Seminario conmemorativo del Año Internacional de la Estadística en el Instituto de Matemáticas

Anscombe’s seminal paper [1] on limit theorems for randomly indexed processes marks a giant step forward in the sense that no assumption about independence between the process under investigation and the indexing process was assumed. A direct proof for random walks was given by Rényi [7], the essential point being that he verified that the Anscombe condition was “automatically” satisfied in that setting.
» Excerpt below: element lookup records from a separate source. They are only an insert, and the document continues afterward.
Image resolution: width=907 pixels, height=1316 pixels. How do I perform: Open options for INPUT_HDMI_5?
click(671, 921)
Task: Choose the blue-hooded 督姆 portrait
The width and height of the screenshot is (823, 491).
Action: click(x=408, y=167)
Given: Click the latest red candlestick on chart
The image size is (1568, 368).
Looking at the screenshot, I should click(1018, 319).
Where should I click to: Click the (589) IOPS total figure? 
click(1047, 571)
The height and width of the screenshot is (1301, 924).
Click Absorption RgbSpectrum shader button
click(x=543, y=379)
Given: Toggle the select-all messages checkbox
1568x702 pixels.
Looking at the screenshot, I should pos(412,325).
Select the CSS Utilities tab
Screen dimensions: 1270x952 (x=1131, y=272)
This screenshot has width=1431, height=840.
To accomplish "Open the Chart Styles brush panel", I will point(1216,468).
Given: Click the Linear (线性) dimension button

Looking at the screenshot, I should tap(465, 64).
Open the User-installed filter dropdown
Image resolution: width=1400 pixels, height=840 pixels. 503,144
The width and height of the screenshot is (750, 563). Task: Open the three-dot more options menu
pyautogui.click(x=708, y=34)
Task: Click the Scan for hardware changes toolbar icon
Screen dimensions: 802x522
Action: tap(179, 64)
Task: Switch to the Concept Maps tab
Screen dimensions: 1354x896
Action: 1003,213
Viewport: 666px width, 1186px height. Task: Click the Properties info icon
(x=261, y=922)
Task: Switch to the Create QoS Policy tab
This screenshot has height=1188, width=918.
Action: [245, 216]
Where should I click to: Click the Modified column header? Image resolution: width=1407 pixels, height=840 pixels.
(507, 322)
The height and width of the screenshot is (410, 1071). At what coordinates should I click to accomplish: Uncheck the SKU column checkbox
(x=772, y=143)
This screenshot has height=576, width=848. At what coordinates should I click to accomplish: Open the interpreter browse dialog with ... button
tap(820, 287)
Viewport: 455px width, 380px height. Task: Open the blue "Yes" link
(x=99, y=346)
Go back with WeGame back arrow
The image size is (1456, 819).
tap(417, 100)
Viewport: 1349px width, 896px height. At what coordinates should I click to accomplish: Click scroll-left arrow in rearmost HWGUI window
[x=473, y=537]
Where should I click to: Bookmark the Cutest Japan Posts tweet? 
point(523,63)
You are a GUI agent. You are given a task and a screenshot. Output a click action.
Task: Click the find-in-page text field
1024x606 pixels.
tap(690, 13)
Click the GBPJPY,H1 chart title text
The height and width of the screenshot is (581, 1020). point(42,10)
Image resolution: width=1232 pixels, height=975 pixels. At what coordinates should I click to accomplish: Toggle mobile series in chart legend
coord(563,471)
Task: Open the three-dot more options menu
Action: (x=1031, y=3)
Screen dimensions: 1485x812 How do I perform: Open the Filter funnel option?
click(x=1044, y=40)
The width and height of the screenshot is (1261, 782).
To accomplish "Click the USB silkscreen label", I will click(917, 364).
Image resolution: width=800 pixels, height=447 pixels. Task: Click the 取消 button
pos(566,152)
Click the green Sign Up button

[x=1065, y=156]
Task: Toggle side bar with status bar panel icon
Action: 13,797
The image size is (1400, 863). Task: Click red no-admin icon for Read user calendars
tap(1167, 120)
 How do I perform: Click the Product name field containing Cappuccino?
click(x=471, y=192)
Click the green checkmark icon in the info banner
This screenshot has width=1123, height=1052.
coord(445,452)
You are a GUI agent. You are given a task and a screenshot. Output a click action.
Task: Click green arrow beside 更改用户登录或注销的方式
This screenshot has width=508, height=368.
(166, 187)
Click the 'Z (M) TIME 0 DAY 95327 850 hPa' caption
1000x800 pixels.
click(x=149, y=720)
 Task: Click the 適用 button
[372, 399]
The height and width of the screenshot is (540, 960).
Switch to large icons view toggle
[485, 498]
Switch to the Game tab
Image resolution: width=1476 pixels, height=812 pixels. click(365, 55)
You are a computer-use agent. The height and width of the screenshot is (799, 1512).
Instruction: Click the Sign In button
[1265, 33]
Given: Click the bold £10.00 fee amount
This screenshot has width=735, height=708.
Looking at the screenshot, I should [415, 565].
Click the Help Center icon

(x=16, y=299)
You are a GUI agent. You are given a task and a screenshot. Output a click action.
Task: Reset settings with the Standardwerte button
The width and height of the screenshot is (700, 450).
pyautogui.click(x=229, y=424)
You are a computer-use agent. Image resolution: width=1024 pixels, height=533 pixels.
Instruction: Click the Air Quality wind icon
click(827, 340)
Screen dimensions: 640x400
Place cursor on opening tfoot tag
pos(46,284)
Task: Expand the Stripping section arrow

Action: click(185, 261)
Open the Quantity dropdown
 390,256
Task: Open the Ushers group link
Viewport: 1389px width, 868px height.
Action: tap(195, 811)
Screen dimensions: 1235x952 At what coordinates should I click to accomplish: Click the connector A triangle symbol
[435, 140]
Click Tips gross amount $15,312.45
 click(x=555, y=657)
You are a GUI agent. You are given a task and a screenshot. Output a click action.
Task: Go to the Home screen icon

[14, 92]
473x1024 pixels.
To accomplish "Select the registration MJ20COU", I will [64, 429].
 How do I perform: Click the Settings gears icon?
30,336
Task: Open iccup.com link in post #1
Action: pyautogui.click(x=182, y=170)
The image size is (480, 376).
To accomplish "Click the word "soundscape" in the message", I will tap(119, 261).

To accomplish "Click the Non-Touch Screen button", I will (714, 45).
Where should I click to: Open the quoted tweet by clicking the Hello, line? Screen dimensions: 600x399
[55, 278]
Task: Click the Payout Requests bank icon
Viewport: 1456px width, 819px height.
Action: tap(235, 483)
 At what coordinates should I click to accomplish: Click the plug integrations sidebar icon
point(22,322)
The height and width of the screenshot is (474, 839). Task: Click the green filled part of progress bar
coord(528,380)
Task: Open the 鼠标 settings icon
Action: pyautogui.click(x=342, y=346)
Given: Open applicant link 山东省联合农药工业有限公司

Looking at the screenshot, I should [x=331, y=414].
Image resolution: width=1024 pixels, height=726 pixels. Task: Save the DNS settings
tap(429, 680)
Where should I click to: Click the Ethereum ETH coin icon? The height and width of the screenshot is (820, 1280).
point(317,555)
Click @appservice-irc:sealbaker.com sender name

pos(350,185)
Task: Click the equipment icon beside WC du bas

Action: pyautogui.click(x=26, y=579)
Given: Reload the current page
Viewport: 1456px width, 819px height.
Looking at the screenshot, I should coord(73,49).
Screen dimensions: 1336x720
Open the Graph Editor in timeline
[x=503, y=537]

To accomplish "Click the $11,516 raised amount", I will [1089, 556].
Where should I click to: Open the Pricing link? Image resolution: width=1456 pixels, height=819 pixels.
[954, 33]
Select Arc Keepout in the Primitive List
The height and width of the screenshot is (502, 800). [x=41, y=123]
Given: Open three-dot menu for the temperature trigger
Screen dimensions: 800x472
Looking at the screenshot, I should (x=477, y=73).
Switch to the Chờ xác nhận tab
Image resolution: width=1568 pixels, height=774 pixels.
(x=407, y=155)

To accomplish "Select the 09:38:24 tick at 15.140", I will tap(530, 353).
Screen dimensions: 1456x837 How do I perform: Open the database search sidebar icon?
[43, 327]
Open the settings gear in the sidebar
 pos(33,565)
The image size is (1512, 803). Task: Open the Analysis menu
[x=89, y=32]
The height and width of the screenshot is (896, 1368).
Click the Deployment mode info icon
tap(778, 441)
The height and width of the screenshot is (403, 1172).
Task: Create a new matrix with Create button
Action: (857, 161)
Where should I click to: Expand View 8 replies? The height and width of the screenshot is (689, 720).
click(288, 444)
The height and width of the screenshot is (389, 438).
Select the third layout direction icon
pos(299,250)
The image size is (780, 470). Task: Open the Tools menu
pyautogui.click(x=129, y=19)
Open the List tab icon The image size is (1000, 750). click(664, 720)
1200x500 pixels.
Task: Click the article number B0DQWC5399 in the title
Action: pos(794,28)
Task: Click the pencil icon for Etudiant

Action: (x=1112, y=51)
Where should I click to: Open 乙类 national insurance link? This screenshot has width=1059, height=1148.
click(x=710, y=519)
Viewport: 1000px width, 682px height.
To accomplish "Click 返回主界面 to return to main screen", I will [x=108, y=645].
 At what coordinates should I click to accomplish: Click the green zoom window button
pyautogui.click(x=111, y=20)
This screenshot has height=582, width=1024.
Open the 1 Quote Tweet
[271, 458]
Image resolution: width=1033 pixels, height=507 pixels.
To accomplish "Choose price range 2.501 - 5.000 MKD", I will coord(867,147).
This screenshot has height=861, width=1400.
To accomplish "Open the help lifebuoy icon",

In this talk I will discuss the importance of Anscombe’s theorem and mention some of its impact, mainly on stopped random walks, thereby illustrating the beauty, efficiency and applicability of, what might be called, the Stopped Random Walk-method. To some extent it will be a trip through my own history in the area, which began with [2] and has continued along i.a., [6], [3], [4], [3], [5], to .....

References
[1] Anscombe, F.J. (1952). Large sample-theory of sequential estimation Proc. Cambridge Philos. Soc. 48, 600-607.
[2] Gut, A. (1974). On the moments and limit distributions of some first passage times. Ann. Probability 2, 277-308.
[3] Gut, A. (1988). Stopped Random Walks, Springer-Verlag, New York. 2nd Ed. (2009).
[4] Gut, A. (1992). First passage times of perturbed random walks. Sequential Anal. 11, 149-179.
[5] Gut, A. (2012). Anscombe’s theorem 60 years later. Sequential Anal. 31, 368-396.
[6] Gut A. and Janson, S. (1983). The limiting behaviour of certain stopped sums and some applications. Scand. J. Statist. 10, 281-292.
[7] Rényi, A. (1957). On the asymptotic distribution of the sum of a random number of independent random variables. Acta Math. Acad. Sci.Hungar. 8, 193-199.